> [POTONGAN TEKS]

☆ ☆ ☆

JAKARTA, Berita HUKUM - Pemerintah memberikan perhatian atas pertumbuhan utang luar negeri swasta yang melonjak cukup tinggi dalam beberapa tahun terakhir. Melalui Kementerian Keuangan (Kemenkeu). Bekerja sama dengan Bank Indonesia (BI) dan Otoritas Jasa Keuangan (OJK), pemerintah melalui Kementerian Keuangan berupaya memitigasi utang luar negeri swasta.
“Intinya ini harusnya menjadi penguat bagi kita untuk komunikasi yang lebih baik. Tidak hanya Kementerian Keuangan, BI, tetapi juga OJK,” kata Wakil Menteri Keuangan (Wamenkeu) I Anny Ratnawati, di Jakarta, Senin (24/2).
Sebagaimana diberitakan sebelumnya, berdasarkan data BI, Debt Service Ratio (DSR) kuartal IV-2013 ULN mencapai 52,7 persen atau meningkat bila dibandingkan dengan DSR kuartal III-2013 yang sebesar 39,10 persen. DSR sepanjang 2013 sendiri tercatat sebesar 42,7 persen.
Posisi utang luar negeri swasta non-bank mengalami lonjakan yang cukup signifikan dari 103,2 miliar dollar AS menjadi 116,4 miliar dollar AS pada akhir 2013. Utang luar negeri Bank Sentral juga mengalami penurunan dari posisi 9,9 miliar dollar AS pada akhir 2012 turun menjadi 9,2 miliar dollar AS pada akhir 2013. Kenaikan justru terjadi pada kelompok Swasta non-bank yang meningkat dari 23 miliar dollar AS pada 2012 naik menjadi 24 miliar dollar AS pada akhir 2013.
Sebelum ini Staf Khusus Presiden bidang Ekonomi dan Pembangunan Prof. Firmanzah sudah mengingatkan, meskipun secara agregat, rasio utang masih relatif rendah apabila dibandingkan dengan sejumlah negara di ASEAN dan emerging market lain, namun pertumbuhan utang luar negeri swasta perlu dicermati.

☆ ☆ ☆

> [SOAL LATIHAN]
1: Ketik ulang bagian berita utang luar negeri swasta di atas, dari "JAKARTA, Berita HUKUM" sampai "sebesar 42,7 persen.".
2: Tolong ringkas berita utang luar negeri swasta di atas dalam dua kalimat.
3: Tuliskan lanjutan berita utang luar negeri swasta di atas, dimulai setelah kalimat terakhirnya.

☆ ☆ ☆

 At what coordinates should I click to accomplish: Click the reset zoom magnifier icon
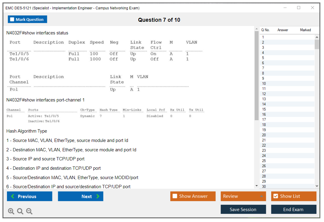coord(20,211)
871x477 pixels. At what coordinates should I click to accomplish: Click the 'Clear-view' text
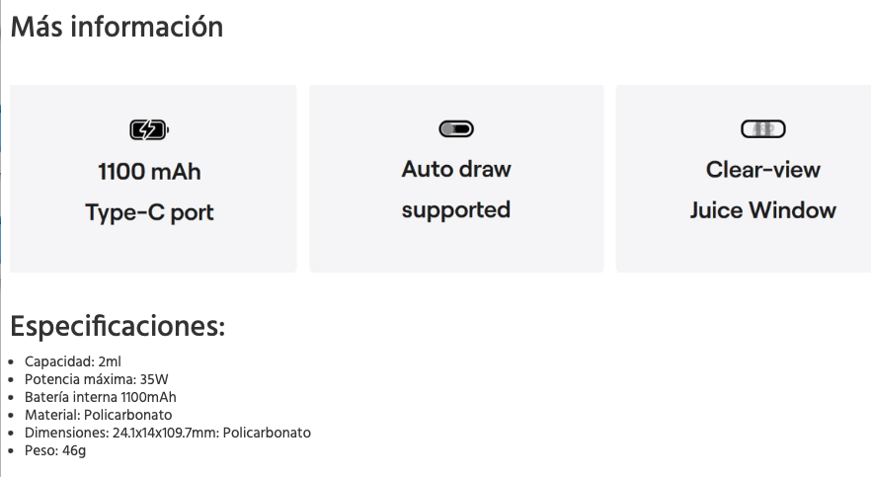click(763, 169)
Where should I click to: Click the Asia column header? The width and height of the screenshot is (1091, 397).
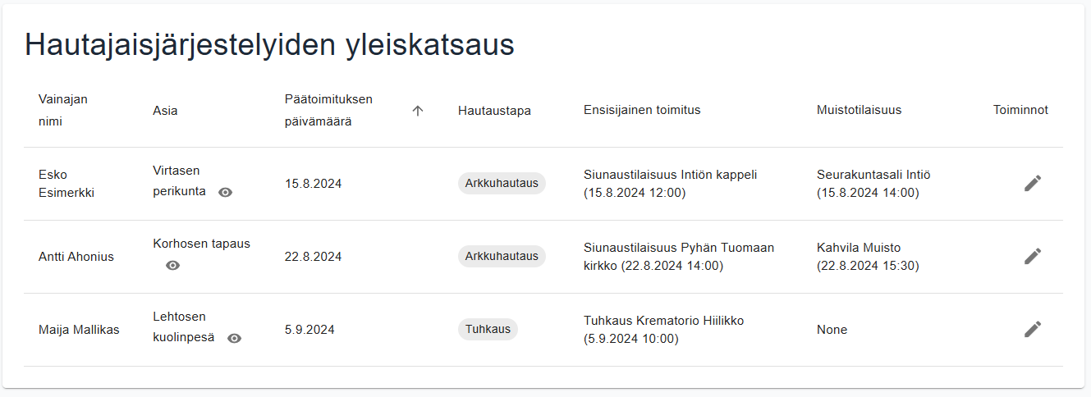[165, 111]
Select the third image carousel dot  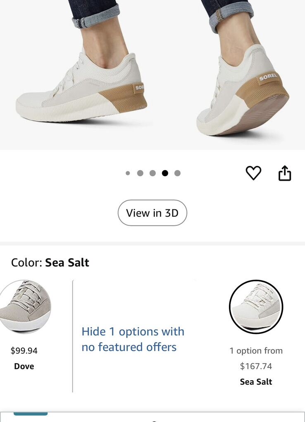click(153, 173)
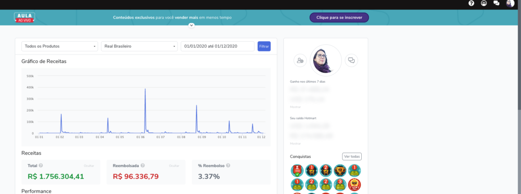Image resolution: width=521 pixels, height=194 pixels.
Task: Click the date range input field
Action: 218,46
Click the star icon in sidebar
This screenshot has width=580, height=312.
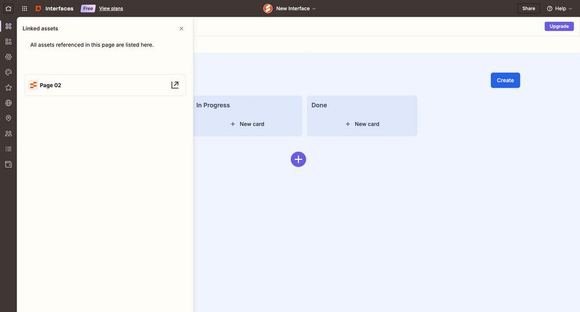click(x=8, y=88)
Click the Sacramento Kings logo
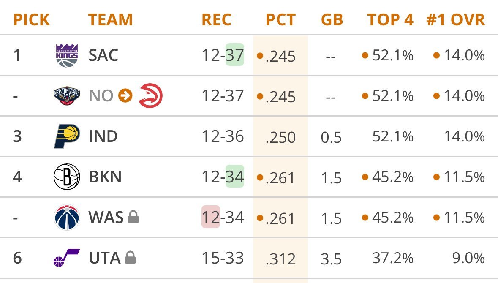Screen dimensions: 498x283 (67, 55)
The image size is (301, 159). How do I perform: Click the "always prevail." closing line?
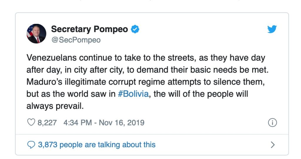55,106
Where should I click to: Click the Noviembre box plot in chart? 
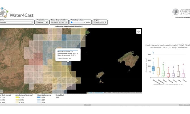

☆ ☆ ☆

> [DAFTAR JAWABAN]
1:
JAKARTA, Berita HUKUM - Pemerintah memberikan perhatian atas pertumbuhan utang luar negeri swasta yang melonjak cukup tinggi dalam beberapa tahun terakhir. Melalui Kementerian Keuangan (Kemenkeu). Bekerja sama dengan Bank Indonesia (BI) dan Otoritas Jasa Keuangan (OJK), pemerintah melalui Kementerian Keuangan berupaya memitigasi utang luar negeri swasta.
“Intinya ini harusnya menjadi penguat bagi kita untuk komunikasi yang lebih baik. Tidak hanya Kementerian Keuangan, BI, tetapi juga OJK,” kata Wakil Menteri Keuangan (Wamenkeu) I Anny Ratnawati, di Jakarta, Senin (24/2).
Sebagaimana diberitakan sebelumnya, berdasarkan data BI, Debt Service Ratio (DSR) kuartal IV-2013 ULN mencapai 52,7 persen atau meningkat bila dibandingkan dengan DSR kuartal III-2013 yang sebesar 39,10 persen. DSR sepanjang 2013 sendiri tercatat sebesar 42,7 persen.

2: Pemerintah melalui Kementerian Keuangan, bekerja sama dengan BI dan OJK, berupaya memitigasi utang luar negeri swasta yang melonjak cukup tinggi dalam beberapa tahun terakhir. Menurut data BI, DSR utang luar negeri kuartal IV-2013 mencapai 52,7 persen, naik dari 39,10 persen pada kuartal III-2013, sementara Prof. Firmanzah sudah mengingatkan bahwa pertumbuhan utang luar negeri swasta perlu dicermati.

3:
“Pemerintah dan Bank Indonesia akan terus mengelola utang luar negeri Indonesia dalam batas yang aman sehingga tidak membahayakan fundamental ekonomi yang telah terbangun kuat selama ini,” jelas Firmanzah, Senin (24/2).
Tidak Mengkhawatirkan
Senada dengan Prof. Firmanzah, Wamenkeu I Anny Ratnawati mengemukakan, peningkatan DSR Indonesia sejauh ini tidak perlu terlalu dikhawatirkan. Namun, ia setuju perlunya dilakukan upaya untuk merapikan utang swasta.
“Me-review, termasuk apakah swasta yang memiliki utang, baik luar negeri ataupun domestik, memiliki kemampuan membayar, yang bisa dilihat dari laporan keuangan,” terang Anny.
Menurut Wamenkeu I itu, ke depan, DSR akan menjadi panduan untuk melihat komposisi utang swasta dan pemerintah. Untuk utang pemerintah sendiri, menurutnya, sudah cukup jelas, karena memiliki mekanisme reprofiling dan buyback serta jadwal penerbitan.
Sementara, utang swasta, lanjut Wamenkeu, perlu dilihat lebih mendalam lagi. “Sejauh mana pinjaman luar negeri ini diinvestasikan pada bisnis mereka. Ini yang harus dimonitor, kemudian nanti link-nya kita bisa kerja sama, tidak (hanya) dengan Kementerian Keuangan-Bank Indonesia saja, tetapi dengan OJK,” papar Anny.
Wamenkeu I itu menegaskan, kerja sama dengan OJK perlu dilakukan karena banyak perusahaan go public yang melakukan pinjaman luar negeri. OJK nantinya dapat melakukan mitigasi dampak dari utang perusahaan terhadap keuangannya, karena memiliki data perusahaan.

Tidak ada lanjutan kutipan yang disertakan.